Direct comparison
Embargo Vs Rights Retention: Key Differences & Comparison | CASRAI
Publisher embargoes and rights retention strategies are the two key mechanisms determining when and how researchers can make their accepted manuscripts freely available under Green open access. This comparison explains how each works, who controls them, and how the cOAlition S Rights Retention Strategy and the UK Scholarly Communications Licence allow authors to bypass embargo restrictions.
Side-by-side comparison
| Dimension | Embargo period | Rights retention |
|---|---|---|
| What it is | A publisher-imposed delay between publication and the point at which the author's accepted manuscript may be deposited openly in a repository | A prior licence asserted by the author, funder, or institution over the accepted manuscript, enabling immediate open sharing regardless of the publisher's terms |
| Who sets it | The publisher, typically specified in the journal's self-archiving policy (SHERPA/RoMEO is the standard reference for embargo lengths by journal) | The funder (via grant conditions, e.g., cOAlition S RRS) or the institution (via a standing licence, e.g., UK-SCL) |
| Effect on Green OA timing | Delays Green OA deposit by 6-24 months after publication; the AAM cannot be shared during the embargo without breach of the publisher agreement | Enables immediate deposit and open access at the time of publication; the CC BY licence applied pre-submission supersedes any later embargo clause |
| Plan S compliance | Embargoes are incompatible with Plan S, which requires immediate open access (no embargo) for all cOAlition S-funded research | The cOAlition S RRS is designed specifically to achieve Plan S compliance when publishing in subscription or hybrid journals |
| Author control | Low — the author has accepted the publisher's terms and must wait for the embargo period to expire | High — the CC BY licence is applied by the author (or funder) before submission and is irrevocable; it does not require the publisher's agreement |
| Licence applied | After the embargo lifts, the author typically self-archives the AAM; the licence for reuse depends on the journal's policy | cOAlition S RRS requires CC BY (Attribution); UK-SCL typically applies CC BY-NC (Attribution, Non-Commercial) |
| Works with hybrid journals? | Yes — hybrid journals accept manuscripts and impose embargoes in the same way as fully subscription journals | Yes — rights retention strategies were specifically designed to enable open access via subscription and hybrid journals without requiring APC payment |
| Requires negotiation with publisher? | No negotiation — the embargo length is set in the journal's standard self-archiving policy and applies by default | No negotiation required — the prior licence is legally established before submission; publishers are notified via a statement in the cover letter or manuscript |
Common questions
FAQ
Does rights retention work with all journals?+
The legal position of cOAlition S is that the CC BY licence applied to the AAM takes precedence over any conflicting terms in a later licence-to-publish agreement, because it is applied first. This means it should work with any journal. In practice, some publishers have disputed this interpretation. Authors affected should consult their institution's open access team or their funder's guidance.

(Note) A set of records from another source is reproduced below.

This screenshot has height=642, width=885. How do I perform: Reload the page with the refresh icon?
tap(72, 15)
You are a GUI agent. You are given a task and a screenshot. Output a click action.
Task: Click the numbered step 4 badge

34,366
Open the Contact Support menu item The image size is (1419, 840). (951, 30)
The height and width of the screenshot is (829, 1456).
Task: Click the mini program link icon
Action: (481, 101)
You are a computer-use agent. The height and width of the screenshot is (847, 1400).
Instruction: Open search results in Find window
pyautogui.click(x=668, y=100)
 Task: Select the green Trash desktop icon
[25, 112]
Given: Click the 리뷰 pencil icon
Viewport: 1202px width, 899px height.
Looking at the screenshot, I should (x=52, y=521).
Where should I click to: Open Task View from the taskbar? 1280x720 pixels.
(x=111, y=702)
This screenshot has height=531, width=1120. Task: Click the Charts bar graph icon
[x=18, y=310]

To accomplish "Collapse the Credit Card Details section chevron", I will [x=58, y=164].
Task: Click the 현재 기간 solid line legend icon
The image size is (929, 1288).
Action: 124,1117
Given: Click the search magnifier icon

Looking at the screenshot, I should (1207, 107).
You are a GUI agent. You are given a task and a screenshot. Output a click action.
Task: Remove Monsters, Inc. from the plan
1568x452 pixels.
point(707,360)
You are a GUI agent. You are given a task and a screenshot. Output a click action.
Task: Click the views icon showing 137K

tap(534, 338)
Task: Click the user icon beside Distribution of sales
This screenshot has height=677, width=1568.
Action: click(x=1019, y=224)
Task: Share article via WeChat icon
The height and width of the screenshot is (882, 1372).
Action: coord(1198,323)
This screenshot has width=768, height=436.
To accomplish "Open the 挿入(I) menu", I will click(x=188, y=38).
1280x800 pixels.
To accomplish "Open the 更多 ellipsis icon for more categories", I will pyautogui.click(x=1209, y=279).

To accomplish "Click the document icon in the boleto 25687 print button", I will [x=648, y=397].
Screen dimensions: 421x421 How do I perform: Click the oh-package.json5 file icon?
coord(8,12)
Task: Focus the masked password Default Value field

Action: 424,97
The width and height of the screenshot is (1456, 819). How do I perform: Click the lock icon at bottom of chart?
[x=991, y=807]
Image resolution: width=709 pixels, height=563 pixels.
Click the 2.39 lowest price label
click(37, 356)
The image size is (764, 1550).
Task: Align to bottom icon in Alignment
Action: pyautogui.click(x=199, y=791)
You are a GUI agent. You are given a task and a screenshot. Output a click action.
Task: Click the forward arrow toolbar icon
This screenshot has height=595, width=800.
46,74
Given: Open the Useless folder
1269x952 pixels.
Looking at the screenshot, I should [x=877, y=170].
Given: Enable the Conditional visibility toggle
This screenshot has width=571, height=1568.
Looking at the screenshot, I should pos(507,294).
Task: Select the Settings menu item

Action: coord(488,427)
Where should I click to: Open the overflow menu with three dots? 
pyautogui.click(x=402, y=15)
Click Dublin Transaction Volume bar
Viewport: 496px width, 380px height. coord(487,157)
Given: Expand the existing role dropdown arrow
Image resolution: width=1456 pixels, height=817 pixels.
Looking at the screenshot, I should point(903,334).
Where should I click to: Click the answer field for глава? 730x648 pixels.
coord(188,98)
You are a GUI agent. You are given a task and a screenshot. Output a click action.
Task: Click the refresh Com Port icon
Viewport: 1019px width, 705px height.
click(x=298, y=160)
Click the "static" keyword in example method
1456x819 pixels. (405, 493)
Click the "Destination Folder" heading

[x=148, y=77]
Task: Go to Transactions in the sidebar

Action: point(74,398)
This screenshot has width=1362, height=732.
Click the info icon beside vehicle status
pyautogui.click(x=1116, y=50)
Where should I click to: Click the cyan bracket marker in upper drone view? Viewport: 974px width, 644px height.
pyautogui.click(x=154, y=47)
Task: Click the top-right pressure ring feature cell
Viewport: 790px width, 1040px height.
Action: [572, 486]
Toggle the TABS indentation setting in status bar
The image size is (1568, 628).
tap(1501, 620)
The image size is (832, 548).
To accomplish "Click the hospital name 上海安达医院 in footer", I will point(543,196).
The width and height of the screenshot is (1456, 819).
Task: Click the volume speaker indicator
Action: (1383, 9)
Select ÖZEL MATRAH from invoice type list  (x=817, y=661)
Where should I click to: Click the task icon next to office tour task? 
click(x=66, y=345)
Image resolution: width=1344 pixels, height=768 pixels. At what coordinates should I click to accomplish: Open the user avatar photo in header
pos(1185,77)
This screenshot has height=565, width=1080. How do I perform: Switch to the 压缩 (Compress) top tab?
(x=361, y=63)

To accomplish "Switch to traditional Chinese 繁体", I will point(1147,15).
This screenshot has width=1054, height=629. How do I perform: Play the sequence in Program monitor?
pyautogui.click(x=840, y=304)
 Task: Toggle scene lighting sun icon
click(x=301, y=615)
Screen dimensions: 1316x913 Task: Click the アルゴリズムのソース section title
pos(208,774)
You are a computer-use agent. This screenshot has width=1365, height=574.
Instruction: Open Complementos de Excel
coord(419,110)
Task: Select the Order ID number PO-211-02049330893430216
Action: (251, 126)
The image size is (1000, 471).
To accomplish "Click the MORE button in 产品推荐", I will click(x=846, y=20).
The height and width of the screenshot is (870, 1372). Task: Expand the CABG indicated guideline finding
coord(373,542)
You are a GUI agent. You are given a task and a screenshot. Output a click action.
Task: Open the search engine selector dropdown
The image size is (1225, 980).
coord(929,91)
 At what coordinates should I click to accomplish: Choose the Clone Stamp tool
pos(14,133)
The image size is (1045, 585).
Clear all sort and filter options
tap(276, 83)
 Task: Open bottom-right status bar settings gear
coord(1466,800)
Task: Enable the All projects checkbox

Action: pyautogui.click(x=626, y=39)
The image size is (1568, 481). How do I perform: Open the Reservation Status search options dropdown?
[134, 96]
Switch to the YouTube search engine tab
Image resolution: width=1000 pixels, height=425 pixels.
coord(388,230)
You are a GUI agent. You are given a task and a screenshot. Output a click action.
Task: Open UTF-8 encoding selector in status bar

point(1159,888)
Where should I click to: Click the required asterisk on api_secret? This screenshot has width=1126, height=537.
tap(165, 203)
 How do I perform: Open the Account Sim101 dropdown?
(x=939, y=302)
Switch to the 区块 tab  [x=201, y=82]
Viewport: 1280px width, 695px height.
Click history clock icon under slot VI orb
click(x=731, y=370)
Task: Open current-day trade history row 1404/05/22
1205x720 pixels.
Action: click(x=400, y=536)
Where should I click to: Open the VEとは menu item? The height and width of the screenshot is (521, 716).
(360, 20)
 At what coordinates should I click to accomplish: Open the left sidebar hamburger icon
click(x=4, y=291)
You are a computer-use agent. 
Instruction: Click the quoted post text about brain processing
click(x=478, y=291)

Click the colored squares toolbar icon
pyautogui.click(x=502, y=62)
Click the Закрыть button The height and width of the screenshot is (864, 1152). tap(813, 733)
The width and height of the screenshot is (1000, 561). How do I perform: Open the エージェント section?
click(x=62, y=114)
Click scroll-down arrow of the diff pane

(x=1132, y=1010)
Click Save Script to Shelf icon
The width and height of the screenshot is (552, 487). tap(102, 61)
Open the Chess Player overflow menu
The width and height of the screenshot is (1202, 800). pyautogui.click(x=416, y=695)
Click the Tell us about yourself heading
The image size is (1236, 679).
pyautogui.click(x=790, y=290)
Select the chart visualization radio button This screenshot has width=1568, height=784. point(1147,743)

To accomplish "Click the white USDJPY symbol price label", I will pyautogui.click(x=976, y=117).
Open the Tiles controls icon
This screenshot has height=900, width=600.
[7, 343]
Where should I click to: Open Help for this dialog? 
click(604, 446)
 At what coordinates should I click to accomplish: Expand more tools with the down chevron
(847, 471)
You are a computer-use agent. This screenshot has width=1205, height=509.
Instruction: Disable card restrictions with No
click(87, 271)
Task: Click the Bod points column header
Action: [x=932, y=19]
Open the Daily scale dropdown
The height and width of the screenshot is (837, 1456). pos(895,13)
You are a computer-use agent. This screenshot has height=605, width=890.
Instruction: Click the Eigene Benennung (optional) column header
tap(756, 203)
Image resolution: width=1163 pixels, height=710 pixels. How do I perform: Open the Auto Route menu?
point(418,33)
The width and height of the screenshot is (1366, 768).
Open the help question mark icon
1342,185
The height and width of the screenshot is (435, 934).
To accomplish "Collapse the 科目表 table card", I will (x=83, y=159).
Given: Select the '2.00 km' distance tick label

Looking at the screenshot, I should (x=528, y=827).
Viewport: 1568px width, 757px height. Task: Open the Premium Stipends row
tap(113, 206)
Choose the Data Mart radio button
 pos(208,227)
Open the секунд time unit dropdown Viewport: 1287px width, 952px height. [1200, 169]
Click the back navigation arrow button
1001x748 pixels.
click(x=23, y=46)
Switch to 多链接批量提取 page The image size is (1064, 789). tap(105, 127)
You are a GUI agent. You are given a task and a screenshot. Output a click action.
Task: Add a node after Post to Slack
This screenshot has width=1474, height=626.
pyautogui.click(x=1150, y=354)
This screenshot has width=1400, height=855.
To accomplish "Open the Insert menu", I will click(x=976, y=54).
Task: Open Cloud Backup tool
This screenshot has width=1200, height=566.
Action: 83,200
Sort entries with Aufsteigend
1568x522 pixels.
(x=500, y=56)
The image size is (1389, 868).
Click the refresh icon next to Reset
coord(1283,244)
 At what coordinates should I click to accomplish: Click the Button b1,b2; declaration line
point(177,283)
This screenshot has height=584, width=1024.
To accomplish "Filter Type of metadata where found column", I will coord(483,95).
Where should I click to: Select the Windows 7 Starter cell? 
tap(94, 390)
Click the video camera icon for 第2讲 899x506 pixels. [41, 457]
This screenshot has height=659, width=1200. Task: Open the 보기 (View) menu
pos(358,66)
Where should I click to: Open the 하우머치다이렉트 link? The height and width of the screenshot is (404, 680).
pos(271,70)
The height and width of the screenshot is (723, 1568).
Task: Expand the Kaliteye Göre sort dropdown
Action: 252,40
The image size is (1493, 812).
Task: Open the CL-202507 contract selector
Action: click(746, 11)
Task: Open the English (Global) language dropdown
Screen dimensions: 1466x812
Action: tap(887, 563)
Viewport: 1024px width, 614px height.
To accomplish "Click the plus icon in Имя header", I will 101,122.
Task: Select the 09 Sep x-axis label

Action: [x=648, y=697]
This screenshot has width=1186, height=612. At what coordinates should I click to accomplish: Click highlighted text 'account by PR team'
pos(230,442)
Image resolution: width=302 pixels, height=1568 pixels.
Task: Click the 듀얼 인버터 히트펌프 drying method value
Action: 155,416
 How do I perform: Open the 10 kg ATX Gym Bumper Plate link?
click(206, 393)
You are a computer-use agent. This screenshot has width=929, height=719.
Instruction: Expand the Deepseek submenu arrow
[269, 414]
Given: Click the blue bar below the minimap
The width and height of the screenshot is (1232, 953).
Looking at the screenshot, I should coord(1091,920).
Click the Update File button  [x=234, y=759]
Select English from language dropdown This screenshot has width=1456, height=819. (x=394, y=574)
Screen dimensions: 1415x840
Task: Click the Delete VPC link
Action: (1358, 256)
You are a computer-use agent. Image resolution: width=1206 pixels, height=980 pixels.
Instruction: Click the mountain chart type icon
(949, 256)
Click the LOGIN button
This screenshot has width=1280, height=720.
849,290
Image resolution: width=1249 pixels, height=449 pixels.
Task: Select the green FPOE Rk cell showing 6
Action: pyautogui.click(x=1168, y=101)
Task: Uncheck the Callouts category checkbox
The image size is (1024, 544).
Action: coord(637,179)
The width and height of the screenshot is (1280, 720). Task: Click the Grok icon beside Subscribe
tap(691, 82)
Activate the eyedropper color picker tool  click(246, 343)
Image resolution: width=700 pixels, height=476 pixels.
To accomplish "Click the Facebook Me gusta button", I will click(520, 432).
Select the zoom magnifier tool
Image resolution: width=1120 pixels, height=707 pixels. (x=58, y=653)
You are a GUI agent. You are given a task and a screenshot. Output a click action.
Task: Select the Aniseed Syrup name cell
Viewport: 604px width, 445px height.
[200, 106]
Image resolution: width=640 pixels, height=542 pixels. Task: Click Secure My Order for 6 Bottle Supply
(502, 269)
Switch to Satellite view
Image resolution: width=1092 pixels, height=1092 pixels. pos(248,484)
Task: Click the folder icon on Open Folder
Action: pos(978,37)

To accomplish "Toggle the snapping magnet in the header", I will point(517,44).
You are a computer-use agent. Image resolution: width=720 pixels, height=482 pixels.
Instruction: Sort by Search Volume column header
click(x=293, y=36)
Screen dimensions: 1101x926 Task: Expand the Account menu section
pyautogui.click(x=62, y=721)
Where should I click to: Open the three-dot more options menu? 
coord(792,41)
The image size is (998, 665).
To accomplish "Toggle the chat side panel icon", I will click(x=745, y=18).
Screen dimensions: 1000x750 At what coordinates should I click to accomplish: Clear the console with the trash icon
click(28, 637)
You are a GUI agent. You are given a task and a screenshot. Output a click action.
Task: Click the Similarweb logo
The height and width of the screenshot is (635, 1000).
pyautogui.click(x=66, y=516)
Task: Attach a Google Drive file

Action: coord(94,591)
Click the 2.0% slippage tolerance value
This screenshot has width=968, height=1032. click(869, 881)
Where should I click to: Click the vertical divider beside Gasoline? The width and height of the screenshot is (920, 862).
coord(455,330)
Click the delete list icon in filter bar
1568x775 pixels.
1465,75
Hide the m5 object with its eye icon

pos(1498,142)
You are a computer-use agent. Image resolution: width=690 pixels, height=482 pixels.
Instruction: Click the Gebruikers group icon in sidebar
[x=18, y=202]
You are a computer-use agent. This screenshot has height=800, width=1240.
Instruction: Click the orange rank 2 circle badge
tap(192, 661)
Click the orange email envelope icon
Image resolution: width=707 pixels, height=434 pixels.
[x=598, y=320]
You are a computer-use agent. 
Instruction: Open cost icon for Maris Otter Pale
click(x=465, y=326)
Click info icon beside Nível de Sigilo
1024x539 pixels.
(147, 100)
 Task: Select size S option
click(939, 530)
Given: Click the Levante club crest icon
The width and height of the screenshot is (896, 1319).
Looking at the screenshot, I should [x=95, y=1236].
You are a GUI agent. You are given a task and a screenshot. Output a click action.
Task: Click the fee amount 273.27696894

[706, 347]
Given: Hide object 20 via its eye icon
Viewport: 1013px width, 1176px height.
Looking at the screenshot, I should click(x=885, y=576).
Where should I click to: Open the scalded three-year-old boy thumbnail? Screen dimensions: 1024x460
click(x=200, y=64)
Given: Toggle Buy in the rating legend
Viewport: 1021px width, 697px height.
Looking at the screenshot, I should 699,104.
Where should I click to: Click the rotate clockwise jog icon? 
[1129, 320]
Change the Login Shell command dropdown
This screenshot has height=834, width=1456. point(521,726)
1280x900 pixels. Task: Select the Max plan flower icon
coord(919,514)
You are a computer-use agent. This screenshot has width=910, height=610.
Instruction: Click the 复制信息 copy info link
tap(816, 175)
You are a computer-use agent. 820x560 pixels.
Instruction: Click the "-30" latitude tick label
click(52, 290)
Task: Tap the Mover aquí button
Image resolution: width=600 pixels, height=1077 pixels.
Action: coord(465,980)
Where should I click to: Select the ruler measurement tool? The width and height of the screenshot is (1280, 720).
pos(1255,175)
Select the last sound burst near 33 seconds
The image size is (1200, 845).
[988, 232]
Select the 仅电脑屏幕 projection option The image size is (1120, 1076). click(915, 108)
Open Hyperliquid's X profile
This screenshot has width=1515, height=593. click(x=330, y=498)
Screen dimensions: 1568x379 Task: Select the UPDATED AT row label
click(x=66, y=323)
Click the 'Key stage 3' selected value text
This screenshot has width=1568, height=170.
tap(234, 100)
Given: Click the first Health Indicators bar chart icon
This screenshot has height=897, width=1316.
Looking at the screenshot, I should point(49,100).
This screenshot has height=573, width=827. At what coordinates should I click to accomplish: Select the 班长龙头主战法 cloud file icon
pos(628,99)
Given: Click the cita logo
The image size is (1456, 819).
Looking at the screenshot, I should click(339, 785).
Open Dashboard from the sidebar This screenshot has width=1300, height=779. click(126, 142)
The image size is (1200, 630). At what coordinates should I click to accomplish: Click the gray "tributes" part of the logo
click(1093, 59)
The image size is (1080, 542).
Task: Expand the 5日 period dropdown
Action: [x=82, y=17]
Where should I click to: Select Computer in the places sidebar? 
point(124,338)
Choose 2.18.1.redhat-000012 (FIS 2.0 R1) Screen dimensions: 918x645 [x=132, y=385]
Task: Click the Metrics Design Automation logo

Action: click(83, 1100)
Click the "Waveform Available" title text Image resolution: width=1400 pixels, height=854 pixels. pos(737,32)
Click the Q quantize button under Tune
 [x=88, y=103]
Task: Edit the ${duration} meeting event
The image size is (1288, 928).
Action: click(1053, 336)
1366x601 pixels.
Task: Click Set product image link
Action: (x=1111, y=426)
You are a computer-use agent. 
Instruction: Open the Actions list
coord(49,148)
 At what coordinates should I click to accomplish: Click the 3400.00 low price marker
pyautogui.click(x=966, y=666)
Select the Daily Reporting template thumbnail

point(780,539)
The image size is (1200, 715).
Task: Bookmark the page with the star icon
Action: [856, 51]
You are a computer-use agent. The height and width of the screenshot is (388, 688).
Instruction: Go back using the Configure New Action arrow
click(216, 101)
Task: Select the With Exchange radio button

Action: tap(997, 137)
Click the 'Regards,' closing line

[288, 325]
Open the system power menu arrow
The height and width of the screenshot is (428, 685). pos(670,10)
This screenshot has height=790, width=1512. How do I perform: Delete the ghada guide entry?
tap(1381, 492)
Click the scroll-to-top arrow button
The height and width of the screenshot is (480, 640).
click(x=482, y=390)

How does an author apply the cOAlition S Rights Retention Strategy?+
Authors funded by a cOAlition S member (such as Wellcome Trust, UKRI, or ERC) include a specified statement in their submission cover letter or in the manuscript's acknowledgements: "For the purpose of Open Access, the author has applied a CC BY public copyright licence to any Author Accepted Manuscript (AAM) arising from this submission." The funder's grant conditions require this as a condition of funding.
What is the difference between the UK-SCL and the cOAlition S RRS?+
The UK Scholarly Communications Licence (UK-SCL) is an institution-level mechanism: a university adopts it as standing policy, asserting on behalf of all its researchers that the institution retains a non-exclusive licence over all AAMs, typically applying CC BY-NC. The cOAlition S RRS is a funder-level mechanism applying to specific funded research; it requires CC BY (not just CC BY-NC). The two approaches are complementary.